How can I calculate the elementwise maximum of two columns in Polars inside an expression?
Polars version = 0.13.31
Problem statement as code:
import polars as pl
import numpy as np
df = pl.DataFrame({
"a": np.arange(5),
"b": np.arange(5)[::-1]
})
# Produce a column with the values [4, 3, 2, 3, 4] using df.select([ ... ]).alias("max(a, b)")
Polars claims to support numpy universal functions (docs), which includes np.maximum which does what I'm asking for.
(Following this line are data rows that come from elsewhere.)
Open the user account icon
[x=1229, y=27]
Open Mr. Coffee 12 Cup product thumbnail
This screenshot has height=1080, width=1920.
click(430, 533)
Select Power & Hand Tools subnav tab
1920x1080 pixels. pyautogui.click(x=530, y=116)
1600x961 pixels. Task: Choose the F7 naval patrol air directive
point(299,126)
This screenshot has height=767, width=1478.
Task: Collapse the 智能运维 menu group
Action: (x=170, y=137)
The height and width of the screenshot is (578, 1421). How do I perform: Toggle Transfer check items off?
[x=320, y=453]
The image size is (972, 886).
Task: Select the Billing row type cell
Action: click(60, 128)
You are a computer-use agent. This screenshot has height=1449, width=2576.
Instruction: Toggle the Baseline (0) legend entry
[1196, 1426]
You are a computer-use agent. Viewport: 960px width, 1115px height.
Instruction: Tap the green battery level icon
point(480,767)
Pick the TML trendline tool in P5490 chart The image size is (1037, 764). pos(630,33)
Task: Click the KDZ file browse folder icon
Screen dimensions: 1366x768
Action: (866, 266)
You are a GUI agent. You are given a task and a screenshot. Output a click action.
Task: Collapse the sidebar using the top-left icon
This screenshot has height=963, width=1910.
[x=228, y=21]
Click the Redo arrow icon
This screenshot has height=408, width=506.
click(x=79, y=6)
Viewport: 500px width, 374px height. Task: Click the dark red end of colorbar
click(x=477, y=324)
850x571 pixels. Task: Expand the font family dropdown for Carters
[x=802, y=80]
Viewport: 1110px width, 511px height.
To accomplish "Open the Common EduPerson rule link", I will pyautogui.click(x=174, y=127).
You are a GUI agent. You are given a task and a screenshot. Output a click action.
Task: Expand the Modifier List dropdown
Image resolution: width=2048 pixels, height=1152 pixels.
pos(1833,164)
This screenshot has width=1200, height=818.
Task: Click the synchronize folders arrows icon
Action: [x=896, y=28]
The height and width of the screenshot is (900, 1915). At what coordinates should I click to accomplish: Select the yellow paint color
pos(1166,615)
However when I try that I get an error.
df.select([
np.maximum(pl.col("a"), pl.col("b")).alias("max(a, b)")
])
# TypeError: maximum() takes from 2 to 3 positional arguments but 1 were given
There appears to be no Polars builtin for this, there is pl.max
but this returns only the single maximum element in an array.
Using .map()
my_df.select([
pl.col(["a", "b"]).map(np.maximum)
])
# PanicException
I'm able to do this using the following snippet however I want to be able to do this inside an expresion as it's much more convenient.
df["max(a, b)"] = np.maximum(df["a"], df["b"])
You can use .max_horizontal()
df = pl.select(
a = pl.int_range(0, 5),
b = pl.int_range(0, 5).reverse(),
)
shape: (5, 2)
┌─────┬─────┐
│ a ┆ b │
│ --- ┆ --- │
│ i64 ┆ i64 │
╞═════╪═════╡
│ 0 ┆ 4 │
│ 1 ┆ 3 │
│ 2 ┆ 2 │
│ 3 ┆ 1 │
│ 4 ┆ 0 │
└─────┴─────┘
df.with_columns(
pl.max_horizontal('a', 'b').alias('max(a, b)')
)
shape: (5, 3)
┌─────┬─────┬───────────┐
│ a ┆ b ┆ max(a, b) │
│ --- ┆ --- ┆ --- │
│ i64 ┆ i64 ┆ i64 │
╞═════╪═════╪═══════════╡
│ 0 ┆ 4 ┆ 4 │
│ 1 ┆ 3 ┆ 3 │
│ 2 ┆ 2 ┆ 2 │
│ 3 ┆ 1 ┆ 3 │
│ 4 ┆ 0 ┆ 4 │
└─────┴─────┴───────────┘
The API also contains other horizontal functions.